Exploring IBM Granite 3.1: A Deep Dive into AI Reasoning and Vision Capabilities
Artificial Intelligence continues to evolve at a rapid pace, and IBM’s Granite 3.1 models are a testament to this progress. In this blog post, we’ll explore the capabilities of the Granite 3.1 8B Reasoning and Granite Vision 3.1 2B Preview models, and provide a step-by-step guide on how to load and run the reasoning model locally. Whether you’re an AI enthusiast or a developer, this post will help you understand and leverage these powerful tools.

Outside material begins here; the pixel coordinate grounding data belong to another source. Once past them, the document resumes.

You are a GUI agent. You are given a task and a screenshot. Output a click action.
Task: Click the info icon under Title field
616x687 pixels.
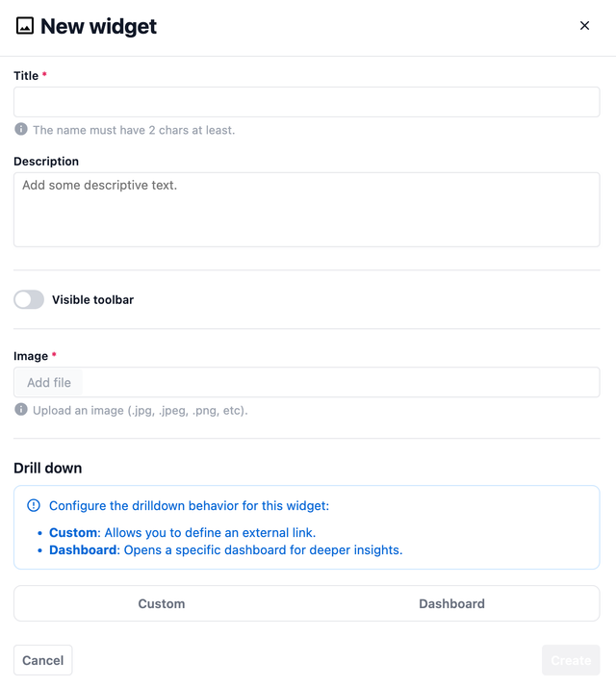click(21, 129)
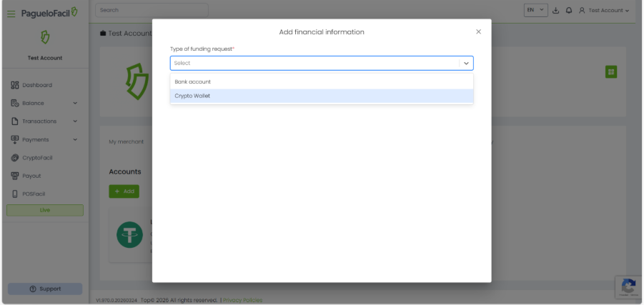Image resolution: width=644 pixels, height=305 pixels.
Task: Click the Payout sidebar icon
Action: [15, 176]
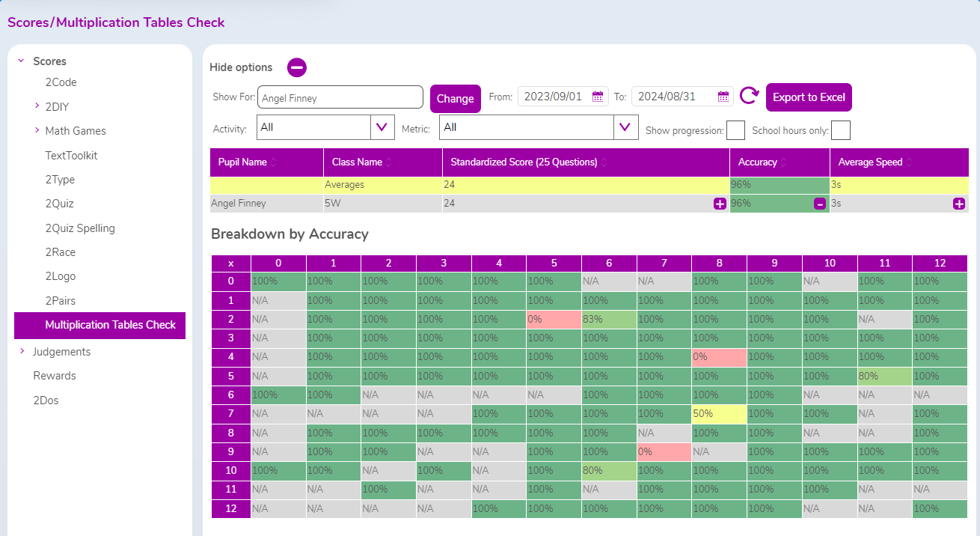Enable the Show progression checkbox
980x536 pixels.
[x=735, y=130]
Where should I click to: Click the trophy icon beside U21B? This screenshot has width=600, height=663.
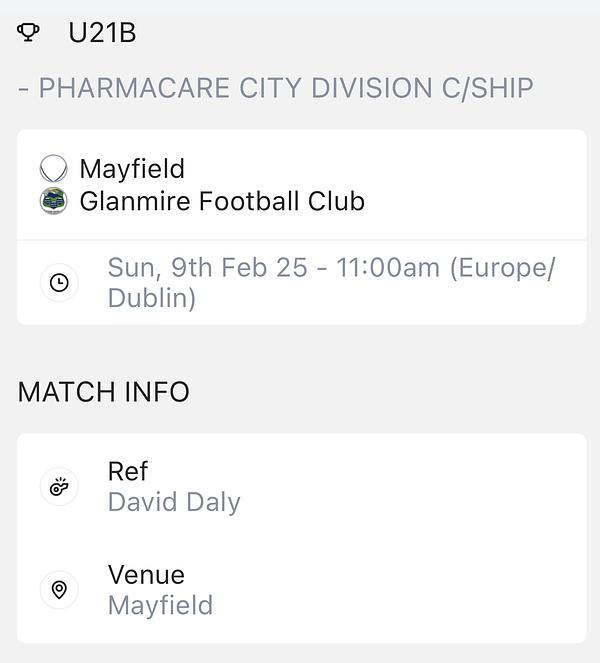point(28,32)
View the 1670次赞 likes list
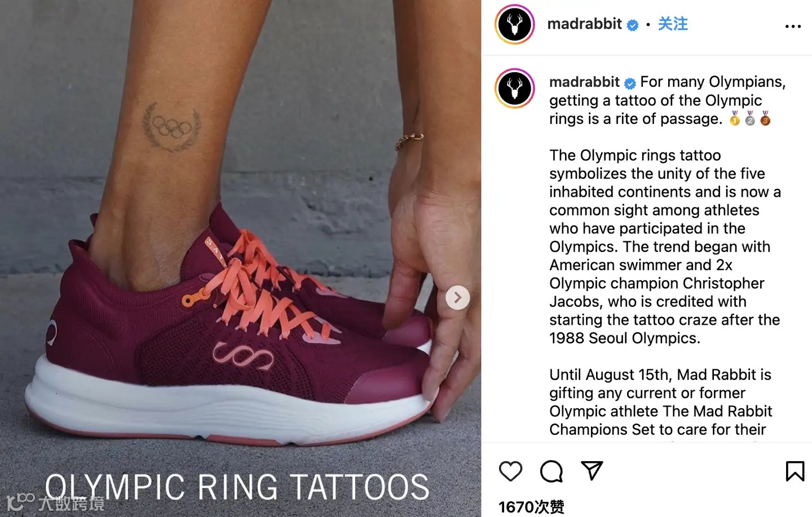The height and width of the screenshot is (517, 812). pos(531,507)
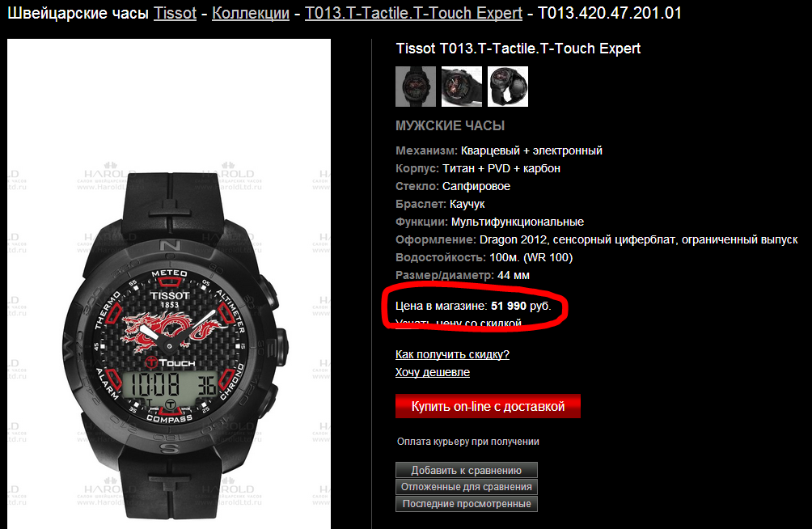
Task: Open the Коллекции breadcrumb link
Action: point(251,13)
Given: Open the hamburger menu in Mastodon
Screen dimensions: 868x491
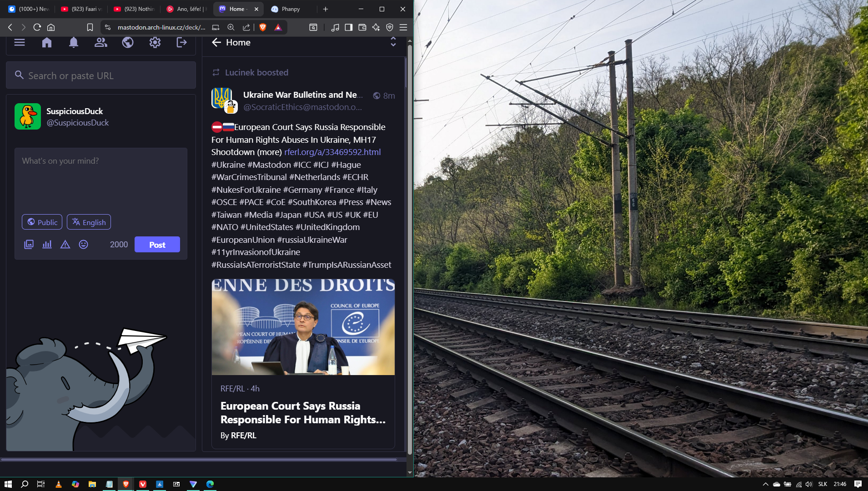Looking at the screenshot, I should pyautogui.click(x=20, y=43).
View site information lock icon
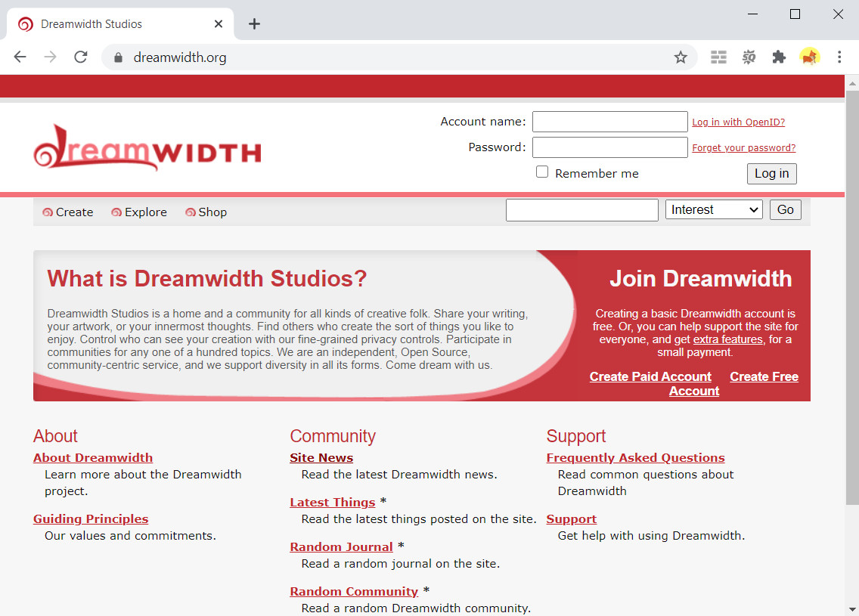The width and height of the screenshot is (859, 616). pyautogui.click(x=117, y=57)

Interactive Demo: Experience IBM Granite 3.1 in Action
Before diving into the technical details, you can experience the capabilities of IBM Granite 3.1 firsthand through an interactive Gradio demo. This demo showcases the reasoning and vision capabilities of the models.

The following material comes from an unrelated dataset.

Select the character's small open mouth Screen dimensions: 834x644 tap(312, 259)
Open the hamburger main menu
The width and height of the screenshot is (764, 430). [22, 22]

➡️ Try the Demo Here: IBM Granite 3.1 Demo
Key Features of IBM Granite 3.1
The demo highlights two main components of the IBM Granite 3.1 models:
Granite 3.1 8B Reasoning: This model excels in complex reasoning tasks, thanks to its 128k context window. It can handle long conversations and detailed prompts, making it ideal for tasks that require deep analysis and explanation.

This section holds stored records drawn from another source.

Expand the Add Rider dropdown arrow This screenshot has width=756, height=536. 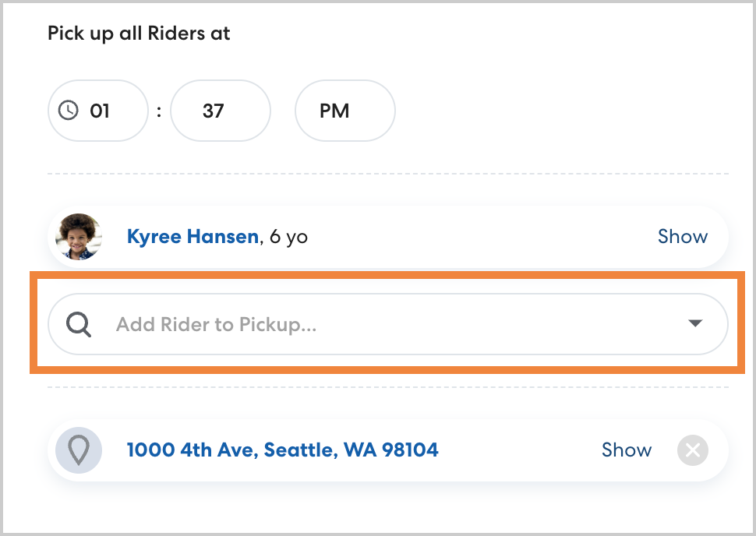click(x=695, y=324)
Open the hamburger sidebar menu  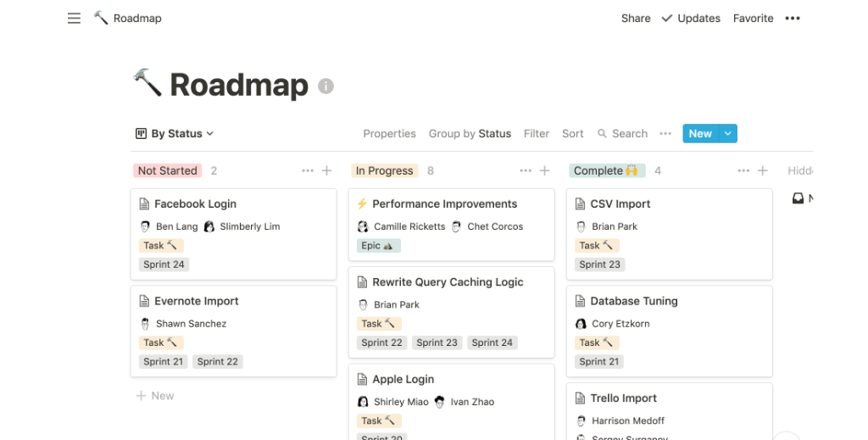[74, 18]
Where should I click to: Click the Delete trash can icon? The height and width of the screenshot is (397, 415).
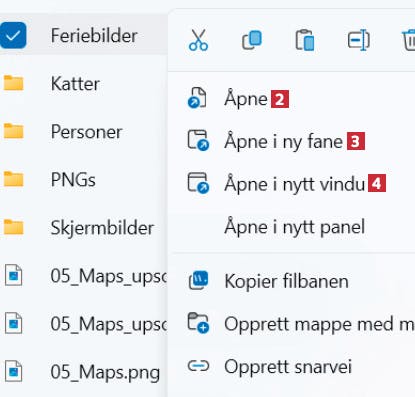409,40
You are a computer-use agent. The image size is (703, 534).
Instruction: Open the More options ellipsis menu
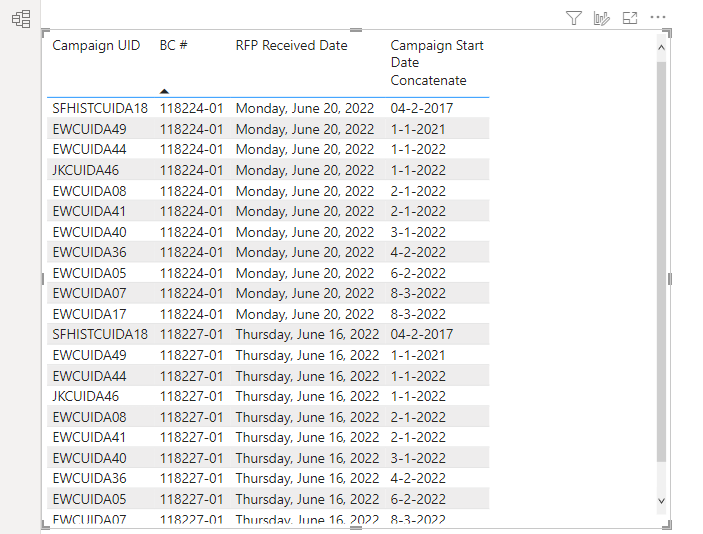coord(658,17)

Granite Vision 3.1 2B Preview: This model adds vision capabilities, allowing the AI to interpret and describe images. You can upload an image and ask questions about its content, making it a powerful tool for visual understanding.
How to Load the Granite 3.1 8B Reasoning Model Locally
If you’re impressed by the reasoning capabilities of the Granite 3.1 8B model and want to run it on your local machine, follow these steps:
1. Install the Required Libraries
First, ensure you have the necessary Python libraries installed. Run the following commands in your terminal:
pip install torch torchvision torchaudio
pip install accelerate
pip install transformers
pip install bitsandbytes
These libraries include PyTorch for deep learning, accelerate for optimized performance, and transformers for working with Hugging Face models.
2. Download and Run the Model
Next, create a Python script to load and run the Granite 3.1 8B Reasoning model. Below is the code snippet you can use:
from transformers import AutoModelForCausalLM, AutoTokenizer, GenerationConfig, BitsAndBytesConfig
import torch
# Model and tokenizer
model_name = "ruslanmv/granite-3.1-8b-Reasoning" # Or "ruslanmv/granite-3.1-2b-Reasoning"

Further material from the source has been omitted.